Copy the material from the line with "Click Pest Ex Maldives' total points 6.0" to the line with "pyautogui.click(x=835, y=152)", changing "total points" to "total score" and keeping everything else the same.

◆ **GIVEN DATA**:
---

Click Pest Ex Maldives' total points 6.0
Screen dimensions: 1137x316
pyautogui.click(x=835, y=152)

---

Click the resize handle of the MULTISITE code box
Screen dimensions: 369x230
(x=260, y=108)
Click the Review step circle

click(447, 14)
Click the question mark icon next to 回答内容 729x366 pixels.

---

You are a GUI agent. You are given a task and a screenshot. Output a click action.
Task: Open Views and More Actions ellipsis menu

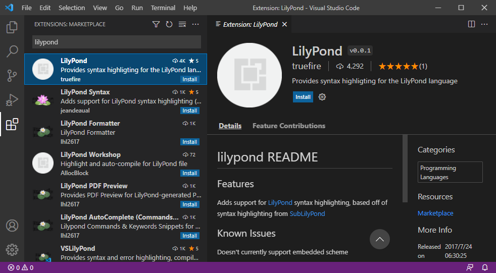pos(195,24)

---

◆ **SOLVED PROBLEM**:
Click Pest Ex Maldives' total score 6.0
Screen dimensions: 1137x316
pyautogui.click(x=835, y=152)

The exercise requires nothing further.